The interior of the Ridgeline is unremarkable. True to the vehicle’s SUV heritage, you get a nice big sunroof, which is not typical in a truck. The seats are very comfortable and the touch surfaces are nice enough, but there’s plenty of hard plastic. The infotainment is all there, complete with navigation and touchscreen and everything you might want except for real buttons and knobs. Overall, the interior is far more SUV than truck.
Pricing and options
The Ridgeline starts at $30,375 for a FWD base model, or $32,175 for AWD. You still get a lot of features at that price, but it’s not the truck you want. Really, the sweet spot starts at $38,630 with the RTL-T edition. That gets you a nicely equipped vehicle with navigation and the 8-inch touchscreen interface with Apple CarPlay and Android Auto. From there the tech and safety features pile on until you get to the top luxury Black Edition at $43,770.

### Dataset section
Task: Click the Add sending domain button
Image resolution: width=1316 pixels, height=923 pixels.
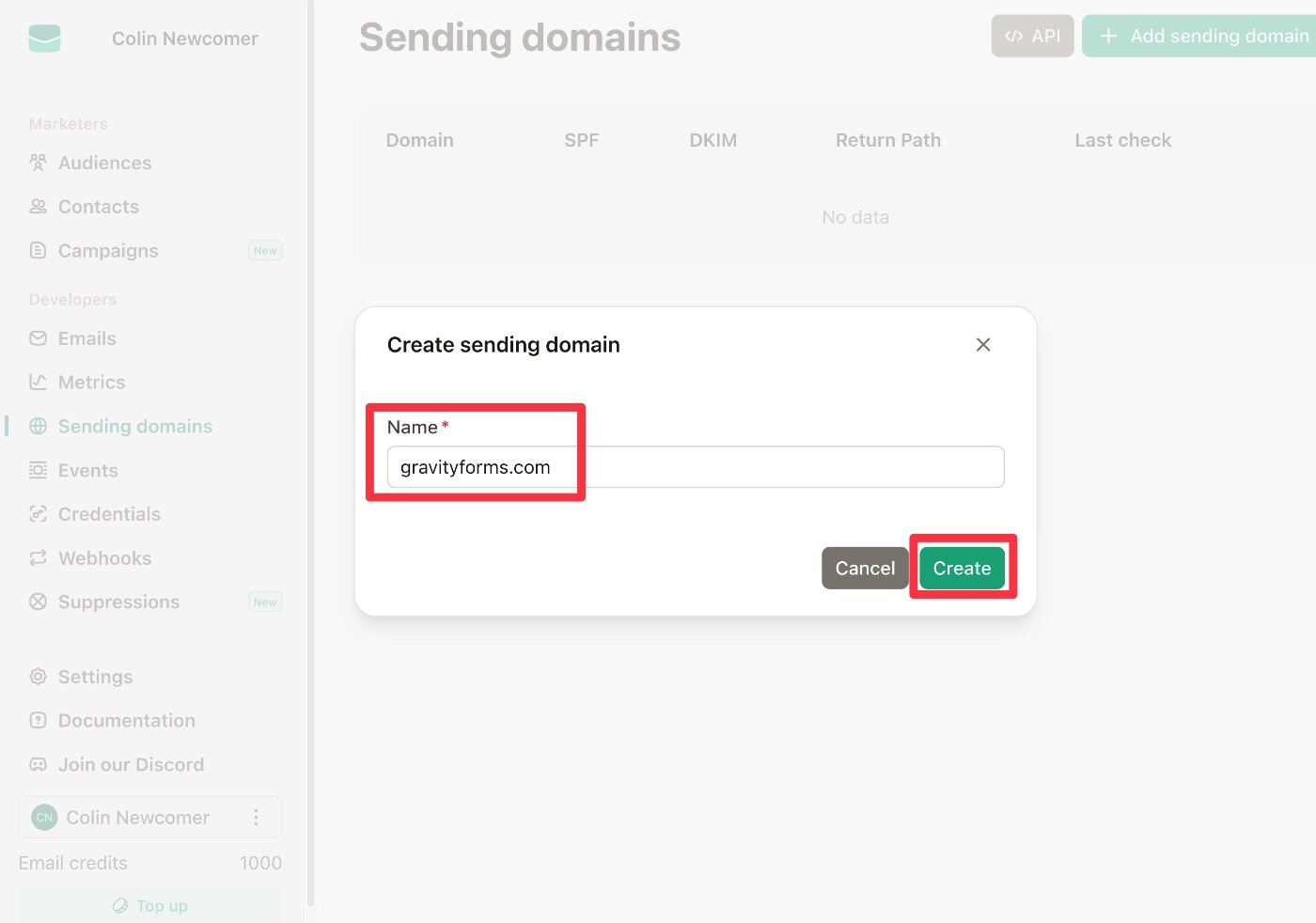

### What you will do
Resume the Ridgeline review, starting right after its final sentence. The material shown here is unrelated to the Ridgeline review.

### The output
The total price walk on the Ridgeline is little more than $10,000, so it doesn’t make a lot of sense to skimp. Certainly the best value is in the top third of the price range. At that, the Ridgeline is an expensive truck, but no more expensive than a comparably equipped competitor.
The human experience
This review has offered a lot of technical information about how the Ridgeline is built and why it’s different from other trucks. But what you care about is the practical driving experience, and that’s where the Ridgeline really sets itself apart from the competition. The Ridgeline is fully capable, yet still sophisticated. Most trucks offer a fairly primitive ride and minimal comfort compared to a car or SUV, but the Ridgeline is smooth and comfortable. The Ridgeline cab is quieter than other trucks on the road, and the vehicle soaks up the bumps like a passenger car.
The net result of all that is the most livable, comfortable truck you’ve ever had. Typically, truck owners trade off comfort and ride quality for utility, but the Ridgeline is a truck that you can drive off-road, pull a trailer, venture across the continent, or just go out for a nice night on the town. This is a truck that can be your only vehicle with no compromises.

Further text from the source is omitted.